CellGeo (cell_geo_tree) just have one entry. 

In [24]:
cell_geo_tree["cell_geo_sampling"].array(library="np") # sampling layer stored as a short int

array([array([ 6,  6,  6, ..., 17, 17, 17], dtype=uint16)], dtype=object)

In [25]:
cell_geo_tree["cell_geo_volume"].array(library="np") # 3D volume of cell in mm^3

array([array([1697610.  , 1697610.  , 1697610.  , ..., 1241209.5 ,  773987.6 ,
               466650.06], dtype=float32)                                     ],
      dtype=object)

In [26]:
cell_geo_tree["cell_geo_sigma"].array(library="np") #  noise value from noise tool (in MeV)

array([array([49.45716 , 49.45716 , 49.45716 , ..., 10.957963, 12.50991 ,
              11.2315  ], dtype=float32)                                 ],
      dtype=object)

* ### get_all_cells

In [27]:
### Cell position information formatted on numpy arrays 
rperp = cell_geo_tree['cell_geo_rPerp'].array(library='np')[0]      # cylindrical radius $\sqrt{ x^2+y^2} 
cell_eta = cell_geo_tree['cell_geo_eta'].array(library='np')[0]
cell_phi = cell_geo_tree['cell_geo_phi'].array(library='np')[0]

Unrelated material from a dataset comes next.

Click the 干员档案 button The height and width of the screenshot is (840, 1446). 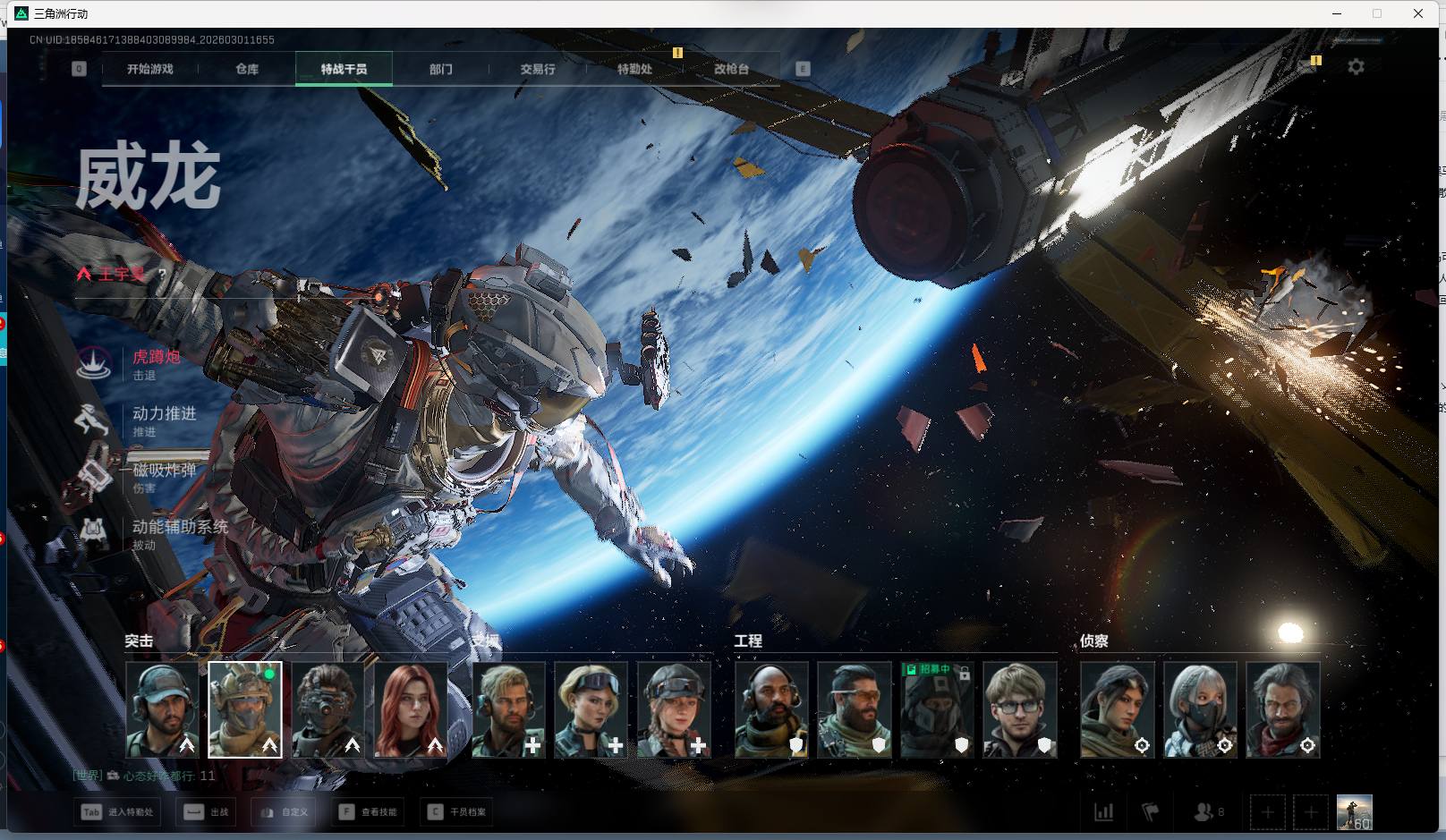[457, 812]
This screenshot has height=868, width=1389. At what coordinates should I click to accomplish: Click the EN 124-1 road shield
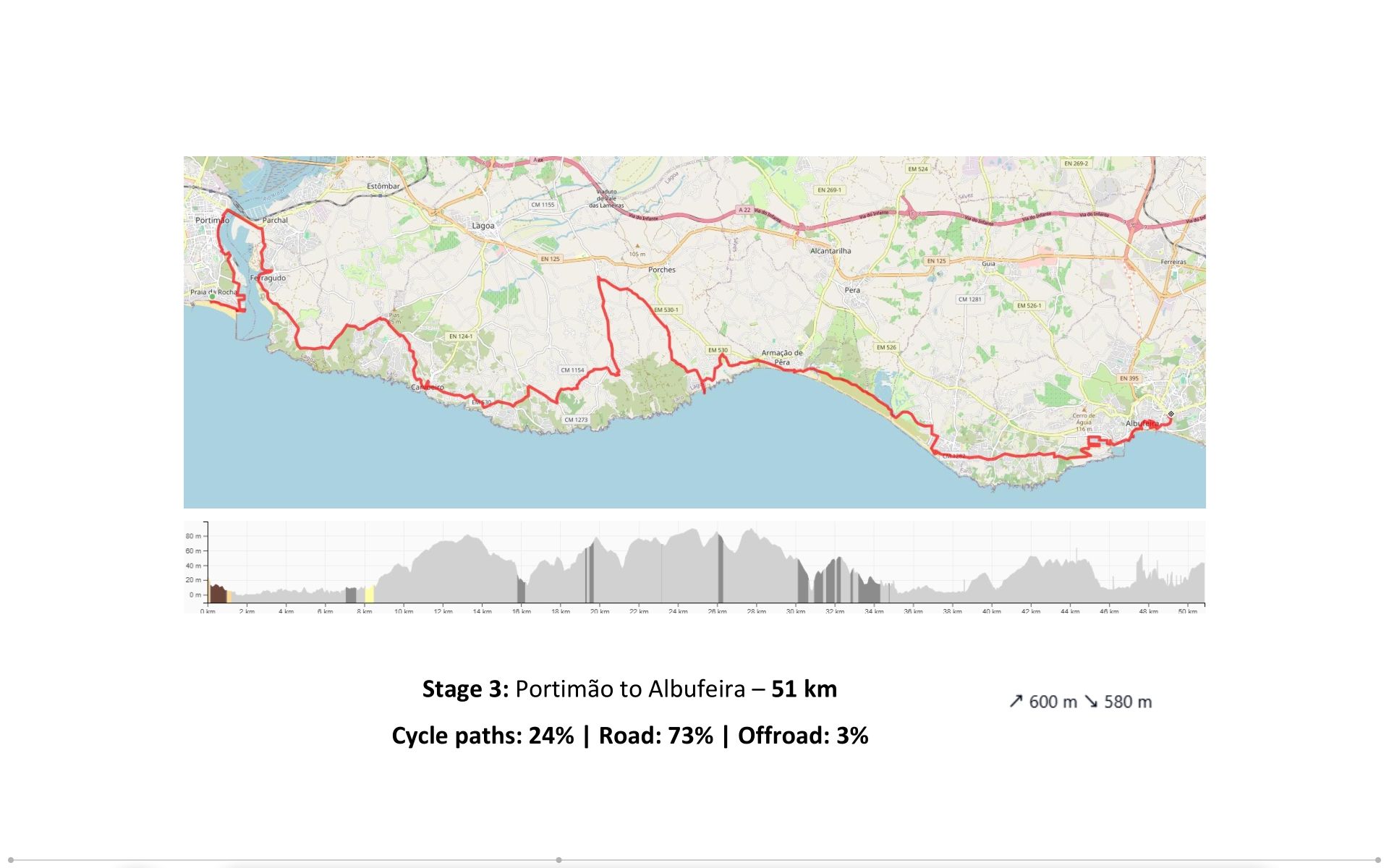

cell_deta = cell_geo_tree['cell_geo_deta'].array(library='np')[0]      # delta eta and dphi of the cell ?? 
cell_dphi = cell_geo_tree['cell_geo_dphi'].array(library='np')[0]

cell_theta = 2*np.arctan( np.exp(-cell_eta) )

In [28]:
#### x,y,z cell position
cell_x = rperp*np.cos(cell_phi)
cell_y = rperp*np.sin(cell_phi)
cell_z = rperp/np.tan(cell_theta)

cell_positions = np.column_stack([cell_x,cell_y,cell_z])

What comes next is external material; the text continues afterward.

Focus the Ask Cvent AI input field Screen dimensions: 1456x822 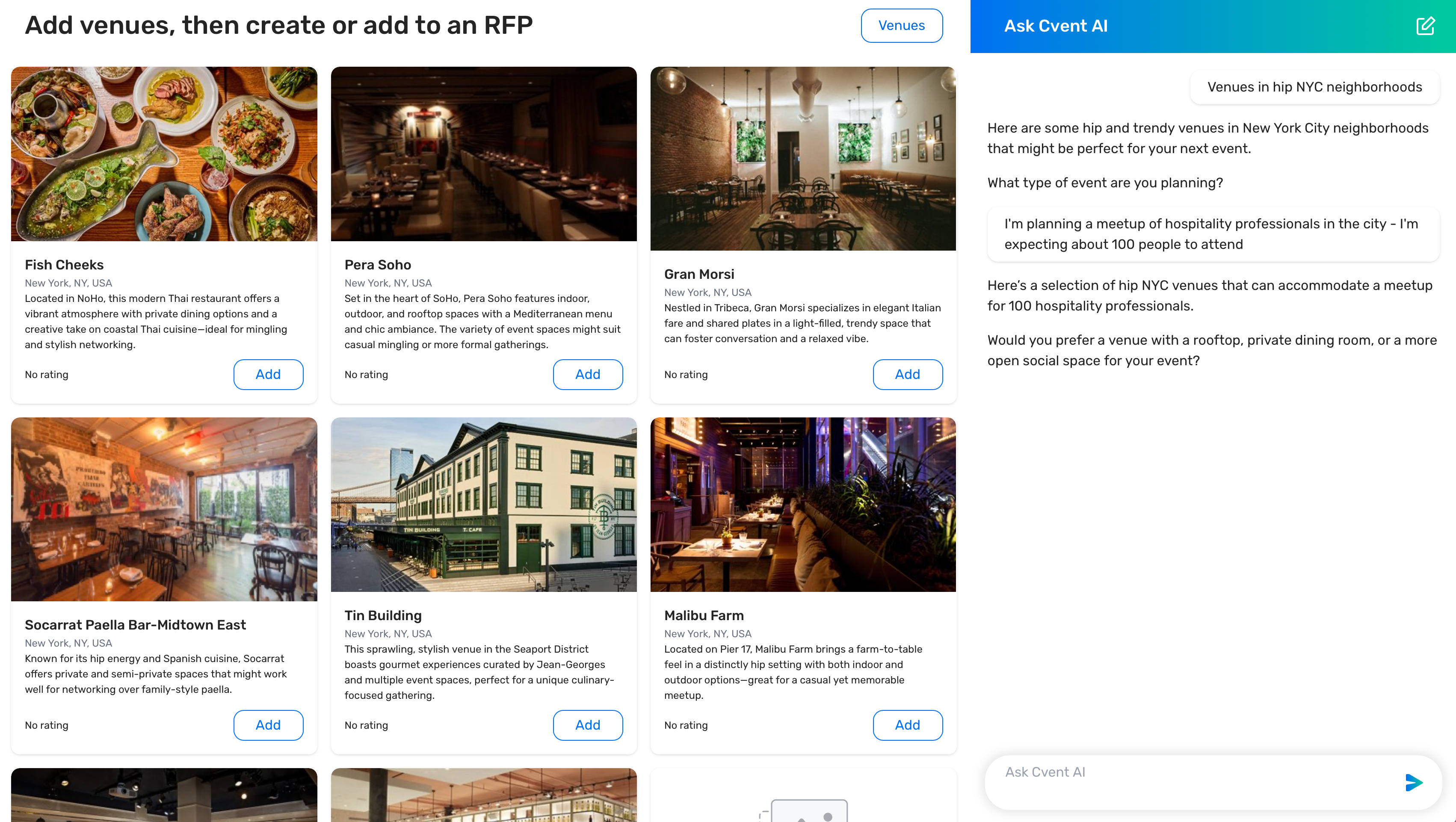(x=1193, y=782)
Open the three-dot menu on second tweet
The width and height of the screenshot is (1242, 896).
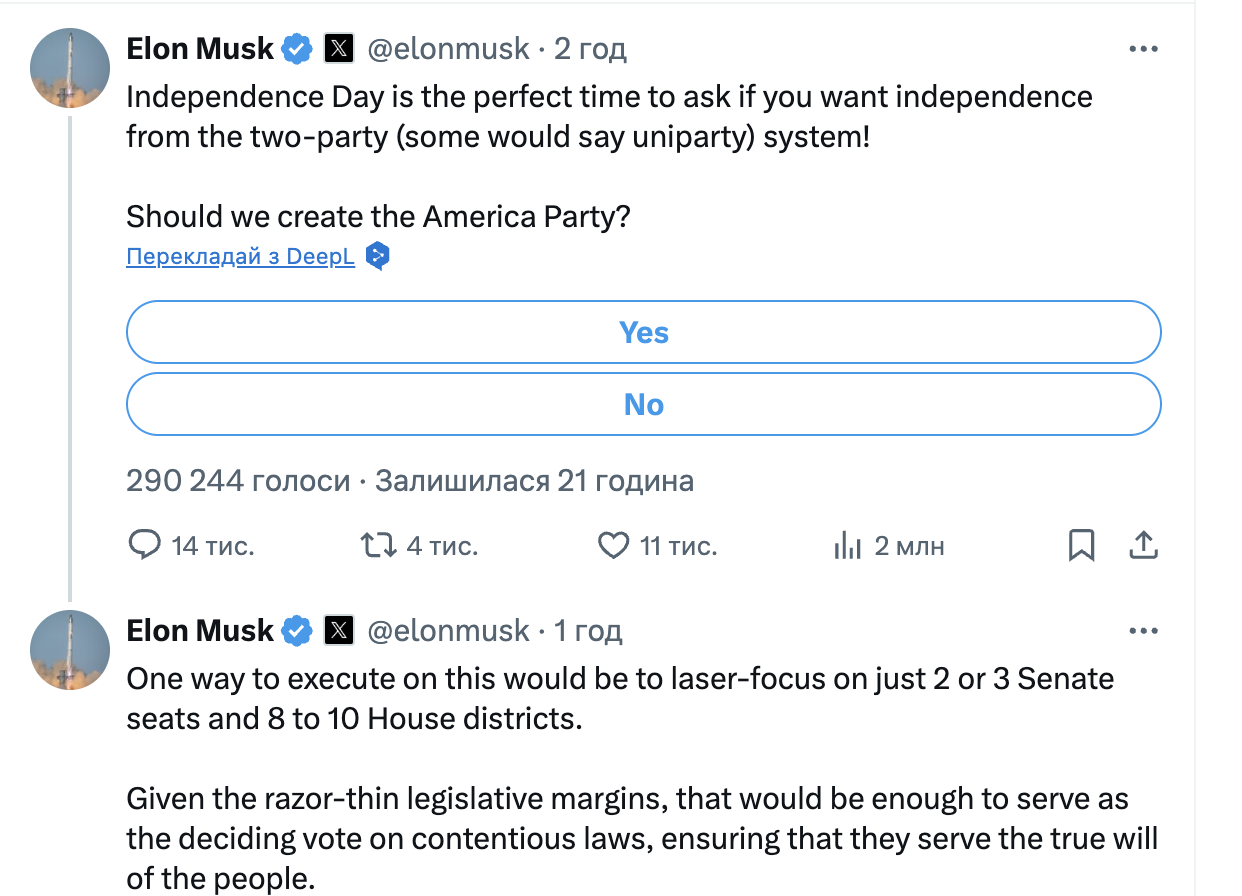(1143, 630)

Instead of saving in cell_positions the $x,y,z$ coordinates of the cell -> save rapidity $y$, $\phi$?? 

OR

Match with cell ID to the event tree and then save [energy, rapidity, phi] of the cell

Decorrelate angular with energy info ?  $y= \frac{1}{2}\ln(\frac{E+p_z}{E-p_z})$ 

In [29]:
cell_geo_ID = cell_geo_tree['cell_geo_ID'].array(library='np')[0]     # to connect with cluster_cell_ID

In [30]:
# Dictionaries with cell ID as key. 
#the entries can be paired with the zip() function
id_to_position = {c_id : pos  for c_id,pos in zip(cell_geo_ID,cell_positions)}
id_to_deta     = {c_id : deta for c_id,deta in zip(cell_geo_ID,cell_deta)}
id_to_dphi     = {c_id : dphi for c_id,dphi in zip(cell_geo_ID,cell_dphi)}

In [31]:
id_to_position[740294656]

array([  616.83887 ,    33.279976, -3970.4194  ], dtype=float32)

* ### get_single_event

In [48]:
print("number of events:", ev_tree.num_entries )
print("**FIRST EVENT**")
print("Number of clusters:  ", ev_tree['nCluster'].array()[0])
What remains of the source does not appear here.